→ **Task statement**
Word for word, retype the lines from the one containing "The image size is (1336, 714)." to the last line of the data below, both ends included.

===

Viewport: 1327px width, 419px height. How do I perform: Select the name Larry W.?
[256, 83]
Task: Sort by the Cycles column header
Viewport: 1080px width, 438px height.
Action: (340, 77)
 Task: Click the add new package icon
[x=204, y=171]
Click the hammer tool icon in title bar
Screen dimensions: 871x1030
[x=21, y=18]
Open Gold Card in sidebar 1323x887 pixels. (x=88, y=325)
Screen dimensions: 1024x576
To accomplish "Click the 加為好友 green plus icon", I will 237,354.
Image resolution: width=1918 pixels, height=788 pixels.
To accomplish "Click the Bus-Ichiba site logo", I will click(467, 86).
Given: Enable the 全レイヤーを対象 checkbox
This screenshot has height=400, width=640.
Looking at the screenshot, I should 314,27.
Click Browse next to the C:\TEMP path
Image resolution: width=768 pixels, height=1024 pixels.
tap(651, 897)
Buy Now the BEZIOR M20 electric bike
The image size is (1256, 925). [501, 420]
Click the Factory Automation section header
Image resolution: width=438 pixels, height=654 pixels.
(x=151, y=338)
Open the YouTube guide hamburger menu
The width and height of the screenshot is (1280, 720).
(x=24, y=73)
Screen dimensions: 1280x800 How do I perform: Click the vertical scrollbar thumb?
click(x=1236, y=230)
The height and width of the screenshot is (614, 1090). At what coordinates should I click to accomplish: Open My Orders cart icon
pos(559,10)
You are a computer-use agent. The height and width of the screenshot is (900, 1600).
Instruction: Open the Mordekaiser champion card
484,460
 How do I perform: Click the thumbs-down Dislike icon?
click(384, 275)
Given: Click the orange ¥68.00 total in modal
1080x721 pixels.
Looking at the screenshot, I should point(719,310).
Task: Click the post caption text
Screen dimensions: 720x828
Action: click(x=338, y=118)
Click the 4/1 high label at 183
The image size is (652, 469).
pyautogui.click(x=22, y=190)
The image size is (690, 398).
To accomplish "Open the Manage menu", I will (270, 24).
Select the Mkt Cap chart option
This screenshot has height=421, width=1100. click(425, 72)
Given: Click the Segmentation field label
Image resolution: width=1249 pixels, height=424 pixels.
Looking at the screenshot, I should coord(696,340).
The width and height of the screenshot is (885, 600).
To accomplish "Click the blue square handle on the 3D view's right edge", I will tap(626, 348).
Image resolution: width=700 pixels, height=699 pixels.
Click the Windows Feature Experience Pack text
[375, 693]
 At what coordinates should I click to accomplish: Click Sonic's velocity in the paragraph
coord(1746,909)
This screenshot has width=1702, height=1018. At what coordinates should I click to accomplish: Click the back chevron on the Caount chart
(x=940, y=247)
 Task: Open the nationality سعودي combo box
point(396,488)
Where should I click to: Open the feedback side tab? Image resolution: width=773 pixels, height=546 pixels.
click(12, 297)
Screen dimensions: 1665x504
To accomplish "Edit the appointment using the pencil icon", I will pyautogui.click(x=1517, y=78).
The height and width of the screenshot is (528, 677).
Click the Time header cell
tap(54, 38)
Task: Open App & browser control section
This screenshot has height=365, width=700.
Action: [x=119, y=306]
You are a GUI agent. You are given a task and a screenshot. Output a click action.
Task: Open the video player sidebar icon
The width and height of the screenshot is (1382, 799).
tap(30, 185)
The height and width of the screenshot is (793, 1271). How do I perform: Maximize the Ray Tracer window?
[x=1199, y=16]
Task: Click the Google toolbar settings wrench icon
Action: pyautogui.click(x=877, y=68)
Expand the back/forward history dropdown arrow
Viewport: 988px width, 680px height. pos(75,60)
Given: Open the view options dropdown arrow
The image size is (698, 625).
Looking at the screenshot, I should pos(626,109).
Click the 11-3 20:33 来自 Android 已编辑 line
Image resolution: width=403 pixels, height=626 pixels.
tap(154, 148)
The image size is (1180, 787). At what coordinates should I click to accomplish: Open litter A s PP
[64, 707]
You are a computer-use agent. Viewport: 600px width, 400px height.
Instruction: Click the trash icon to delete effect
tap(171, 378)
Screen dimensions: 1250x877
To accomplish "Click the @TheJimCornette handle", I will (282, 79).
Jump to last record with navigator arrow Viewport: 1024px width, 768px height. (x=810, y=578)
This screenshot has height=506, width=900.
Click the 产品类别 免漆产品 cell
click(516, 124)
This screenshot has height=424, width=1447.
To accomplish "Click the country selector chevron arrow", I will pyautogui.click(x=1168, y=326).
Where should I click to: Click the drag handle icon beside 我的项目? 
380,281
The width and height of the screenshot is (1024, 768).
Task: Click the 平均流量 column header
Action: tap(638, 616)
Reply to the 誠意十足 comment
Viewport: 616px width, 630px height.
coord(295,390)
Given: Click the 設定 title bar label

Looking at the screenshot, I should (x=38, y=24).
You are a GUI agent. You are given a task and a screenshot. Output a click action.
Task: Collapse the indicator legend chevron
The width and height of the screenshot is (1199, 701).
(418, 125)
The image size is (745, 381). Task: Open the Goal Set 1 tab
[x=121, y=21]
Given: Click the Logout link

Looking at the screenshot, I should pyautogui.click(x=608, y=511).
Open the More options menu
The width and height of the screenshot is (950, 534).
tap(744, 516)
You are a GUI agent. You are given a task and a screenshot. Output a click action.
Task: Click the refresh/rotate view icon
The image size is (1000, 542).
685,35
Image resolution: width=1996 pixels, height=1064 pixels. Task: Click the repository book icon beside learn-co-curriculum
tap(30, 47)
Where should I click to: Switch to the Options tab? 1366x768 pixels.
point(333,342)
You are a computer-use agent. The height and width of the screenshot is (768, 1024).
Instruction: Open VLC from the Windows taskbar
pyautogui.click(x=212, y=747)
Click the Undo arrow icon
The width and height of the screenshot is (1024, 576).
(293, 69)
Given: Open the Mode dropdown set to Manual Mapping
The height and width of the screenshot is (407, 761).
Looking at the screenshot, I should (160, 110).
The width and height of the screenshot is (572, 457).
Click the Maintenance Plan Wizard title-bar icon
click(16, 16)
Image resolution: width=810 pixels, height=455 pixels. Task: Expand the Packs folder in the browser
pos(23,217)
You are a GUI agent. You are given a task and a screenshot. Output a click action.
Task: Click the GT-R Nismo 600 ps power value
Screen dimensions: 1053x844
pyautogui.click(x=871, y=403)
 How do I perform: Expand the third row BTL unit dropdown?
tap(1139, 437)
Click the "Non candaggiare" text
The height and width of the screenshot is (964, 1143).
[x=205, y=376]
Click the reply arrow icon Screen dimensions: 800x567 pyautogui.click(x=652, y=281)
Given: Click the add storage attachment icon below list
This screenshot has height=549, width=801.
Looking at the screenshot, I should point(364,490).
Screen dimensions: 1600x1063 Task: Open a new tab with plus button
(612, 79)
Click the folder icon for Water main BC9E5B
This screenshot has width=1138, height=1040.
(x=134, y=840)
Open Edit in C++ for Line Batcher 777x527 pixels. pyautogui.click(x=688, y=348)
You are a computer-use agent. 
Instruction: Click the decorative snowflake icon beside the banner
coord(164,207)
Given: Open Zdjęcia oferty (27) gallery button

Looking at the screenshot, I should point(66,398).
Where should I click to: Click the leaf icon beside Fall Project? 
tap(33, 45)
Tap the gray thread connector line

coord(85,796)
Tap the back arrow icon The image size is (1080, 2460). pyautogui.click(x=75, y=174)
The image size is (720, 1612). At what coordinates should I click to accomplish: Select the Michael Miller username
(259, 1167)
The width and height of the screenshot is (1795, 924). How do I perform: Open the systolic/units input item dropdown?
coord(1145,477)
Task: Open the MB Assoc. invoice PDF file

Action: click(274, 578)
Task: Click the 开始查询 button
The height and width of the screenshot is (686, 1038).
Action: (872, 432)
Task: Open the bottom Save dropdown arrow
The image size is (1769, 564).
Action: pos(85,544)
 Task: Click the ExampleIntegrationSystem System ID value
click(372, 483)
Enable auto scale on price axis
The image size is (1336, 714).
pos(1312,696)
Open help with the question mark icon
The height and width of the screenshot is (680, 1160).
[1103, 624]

===

→ **Response below**
The image size is (1336, 714).
pos(1312,696)
Open help with the question mark icon
The height and width of the screenshot is (680, 1160).
[1103, 624]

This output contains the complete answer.